▸ **What to do**: With the pictures omitted, write out all of the listing exactly.

▸ **Provided entries**:
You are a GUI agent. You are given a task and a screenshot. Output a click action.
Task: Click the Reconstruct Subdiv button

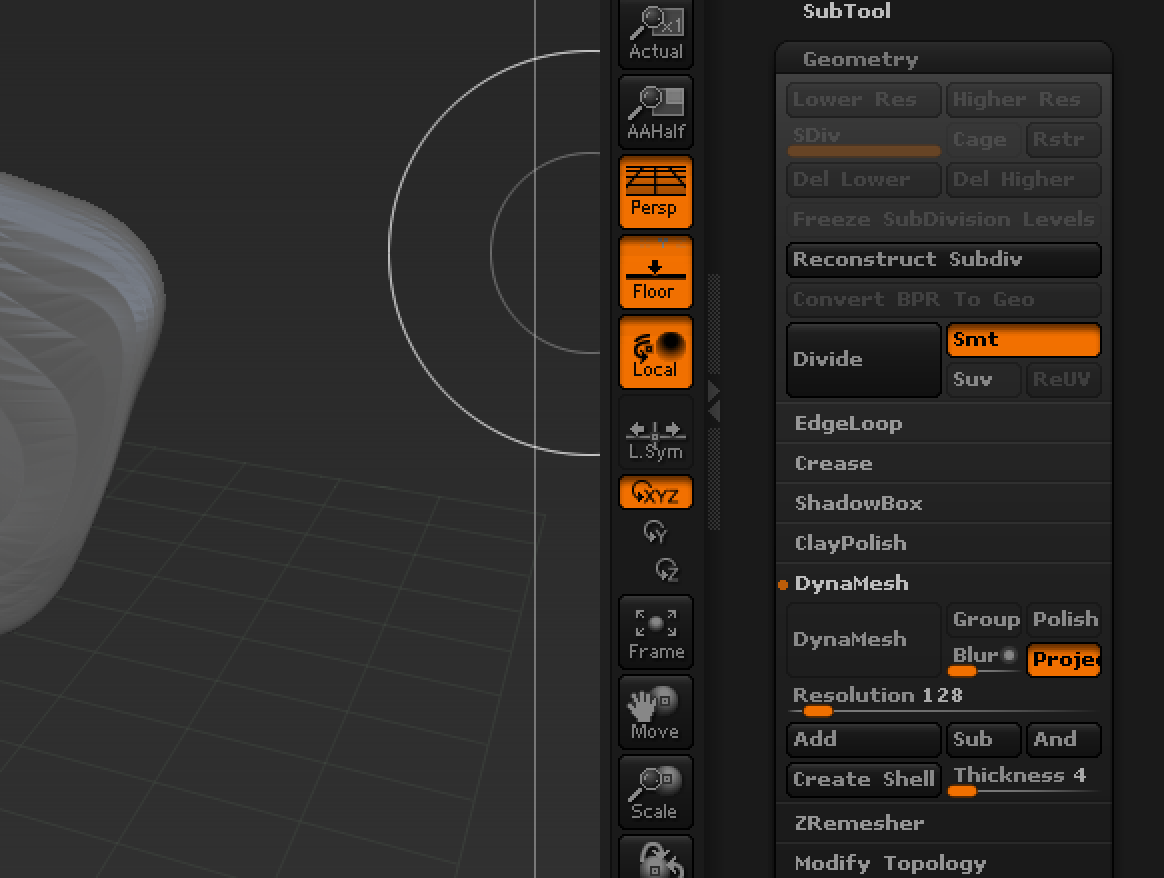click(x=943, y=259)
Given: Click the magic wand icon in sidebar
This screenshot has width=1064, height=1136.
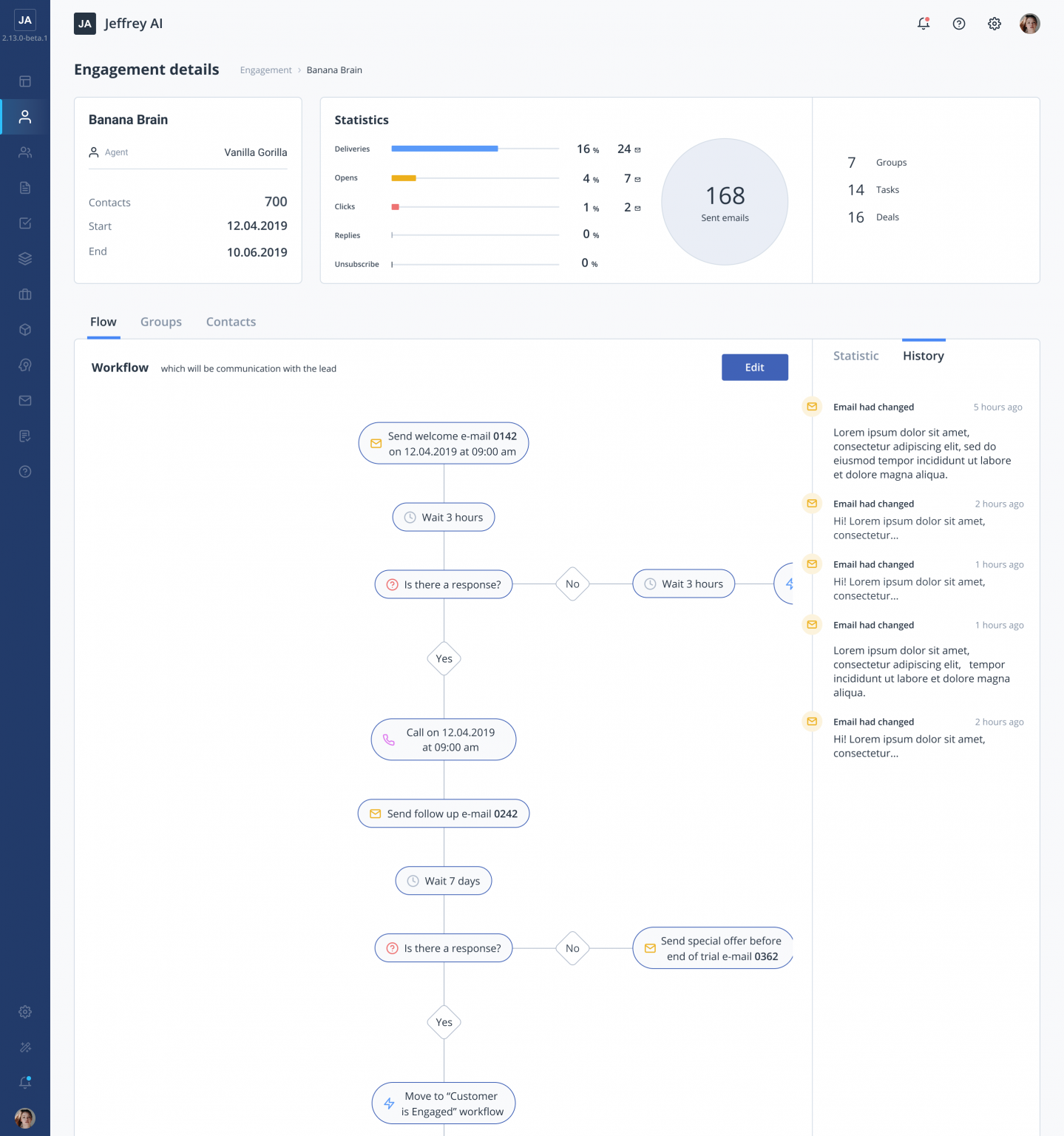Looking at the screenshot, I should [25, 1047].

▸ **The answer**:
You are a GUI agent. You are given a task and a screenshot. Output a click action.
Task: Click the Reconstruct Subdiv button

click(x=943, y=259)
Given: Click the magic wand icon in sidebar
This screenshot has width=1064, height=1136.
Looking at the screenshot, I should [25, 1047].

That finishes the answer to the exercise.